今週は、新しい生徒さんが二人増えました。
初めての生徒さんは、唖然とするくらい、
テクニックや体の使い方が滅茶苦茶・・
な方がほとんど・・・。
でも、数か月もすると、見違えるように変わってきます。
今日来られた方も、テクニックが・。かちこちのひじや手首。(@_@)
でも20代前半で若く、体はしなやかで
大きな問題はなさそう。こういう方は、割とすぐにぱっと伸びる可能性が
大きく、楽しみ~。
初めてこられる方は、
音楽家の為の呼吸法、体の使い方、を大抵みなさん知りません・。
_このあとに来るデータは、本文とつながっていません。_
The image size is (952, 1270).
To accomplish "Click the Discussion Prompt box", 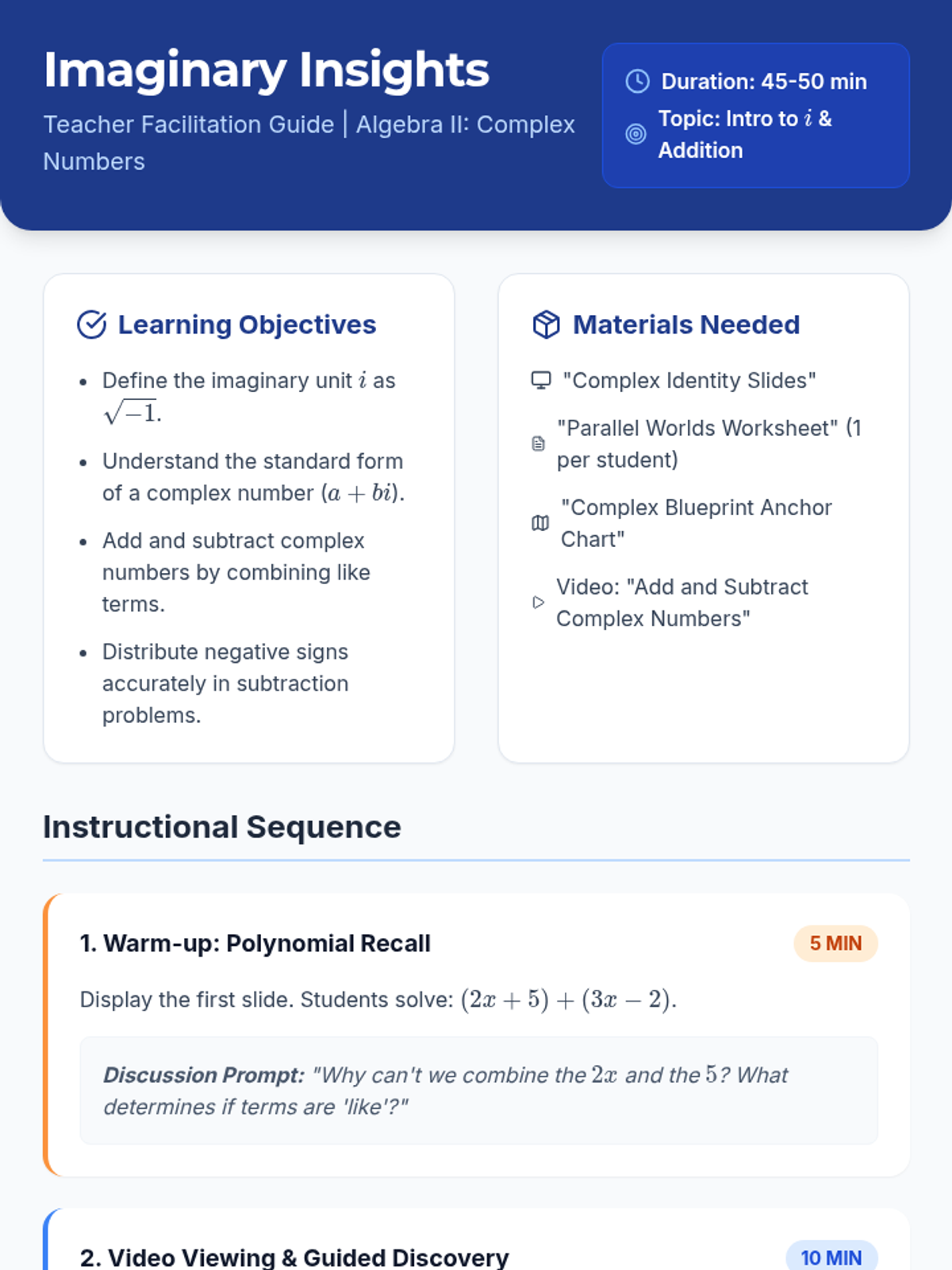I will 478,1090.
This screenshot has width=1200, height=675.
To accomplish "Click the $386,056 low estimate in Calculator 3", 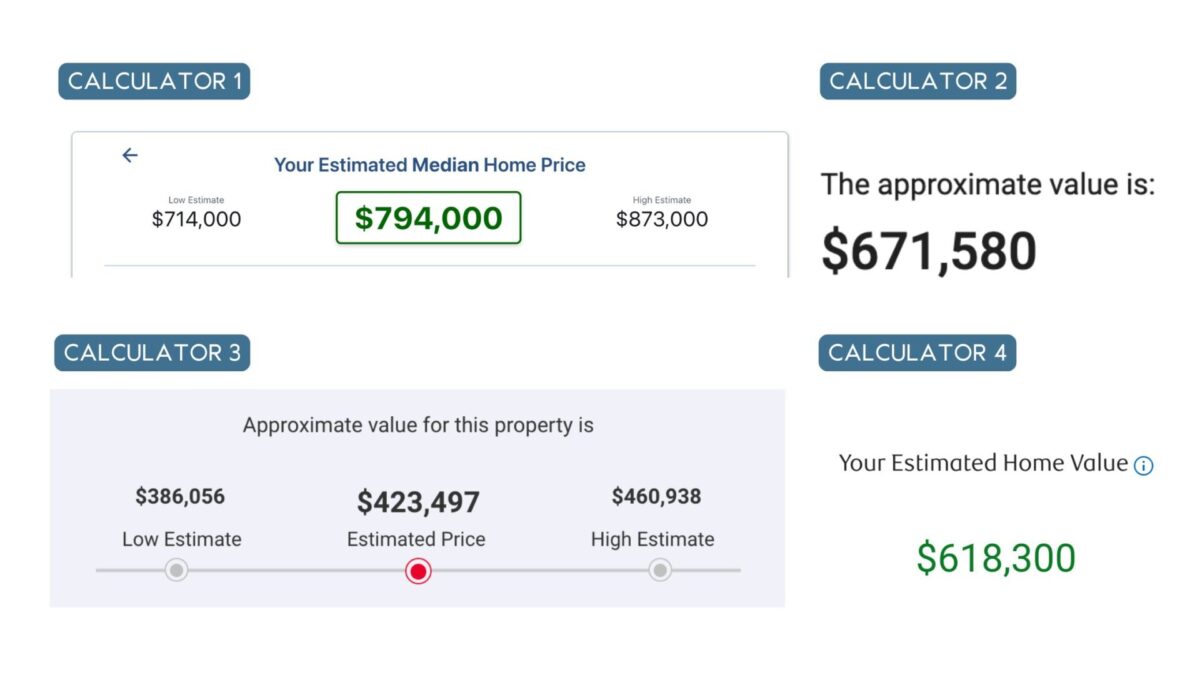I will [x=180, y=496].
![]()
ので、この基礎を何週間か最初のレッスンで練習。
かちかちの手首やひじを柔軟にする為に、
呼吸と脱力の関連を学んでいただきます。
音楽家の呼吸、というのは、普通に何も考えないでする
呼吸とも少し違います。
特に子供は、息を吸う、というと肩が上に上がってしまうのですが、
これは間違い。
吸う息が気管を通って下にダウンし、
その息で横隔膜が下に押し下げられ、
重心が下にできるのが基本。
私の場合、
まず、藤本雅美先生のフィンガーテクニック、
ドイツではアレクサンダーテクニックを
通して体の使い方を学び、(音大では必修のレッスンになっている)
太極拳も更に通って、
インナーマッスルの動きなども感じ取れるようになりました。
楽譜から呼吸を感じ取れるようになるのはまた別で、
一番いいのは、オペラを観ること、歌を聴くこと・。
と思いますが、体の使い方、テクニックの練習だけ
楽譜を離れて別に数分してみるのも、とても大切と思います。
ドイツ人の大人の方は、歌劇場にも普通にみなさんよく通っているし、
音大の教授や学生さんの演奏もよく耳にされています。
アマチュアオーケストラで他の楽器を勉強している方もいるし。
楽譜を読む音楽的な想像力、は、下手したら私より
すごいのでは?と思うほど、マニアな方もたまにいらっしゃいます。
「前回の歌劇場の・・・指揮者の・・の解釈はどう思った?
自分はこうだと思う」
など、私も知らないですそんなの
とかいうアリアの部分まで
突っ込みが。
ので、テクニックの部分を改善したらあっという間に
私のお手本そっくりに弾けるようになる方も・。
そもそも、楽譜から歌を感じ取る、
と
いうことは感覚的に分かる方が多いかも。
テクニックの問題はやはり年齢で限界もあり、
中年以降の方だと
腰あたりの背中ががちがちで、演奏をする時も
固まった張りつめたままとか、(当然演奏も、とてもしづらい)
親指が他の指と並行の高さになるまで持ち上げられないとか。
70歳のドイツ人女性、Kさんがが習い始めて今で3年目になりましたが、
習い始め当時は、とりあえず指先がふにゃふにゃ。
親指の第一関節が固まっていて、ほとんど動かせないくらいでした。
始めた時は音楽も弱かったのですが、
毎週少しずつの指ほぐしやテクニックの練習で、
一年もすると見違えるようになりました。![]()
同じく40代のドイツ人女性Cさんも、習いはじめの3年前はふにゃふにゃ指だったのですが、
今年はショパン、革命のエテュードをかなりよいレベルまで習得されました~。
指の関節にそもそも病気があり、それをほぐすのにも
ピアノを弾いていたい、という理由があったくらいなので、
完全にぴかっと仕上げるのは難しそうですが、それでも、
音楽的なこと、基本テクニックを毎週少しずつゆっくり
習得していっていただき、私も驚くほどの出来栄えに~。
新しい生徒さんが来ると、ああ、KさんやCさんもこんなだったのに、
今は本当に上手になったんだなと、当時の事を思い出して、
つい微笑んでしまう私。
体の使い方や、楽譜から呼吸を読み取っていくことを
学ぶと、つっかえがとれたかのように、音楽が流れ出し、
音も変わってきます。
今週、来週末は、生徒さん達の発表会。
それぞれ、みんなまだ問題もあるけれど、とにかく、先生もびっくりの成長ぶり!!
それぞれの短所を克服して、
プチピアニストになってきました~。![]()
一人一人の成長を細かく書くことは到底無理なくらいですが、本当に、
生徒の成長が嬉しいです。
新しい生徒2人、10代と20代でしたが、
どちらもびっくりするくらいかちかちの手首や
ひじでがちがちの演奏・・・。でも、レッスンを続けると、
どんな生徒でもどんどんこなれてくるのです。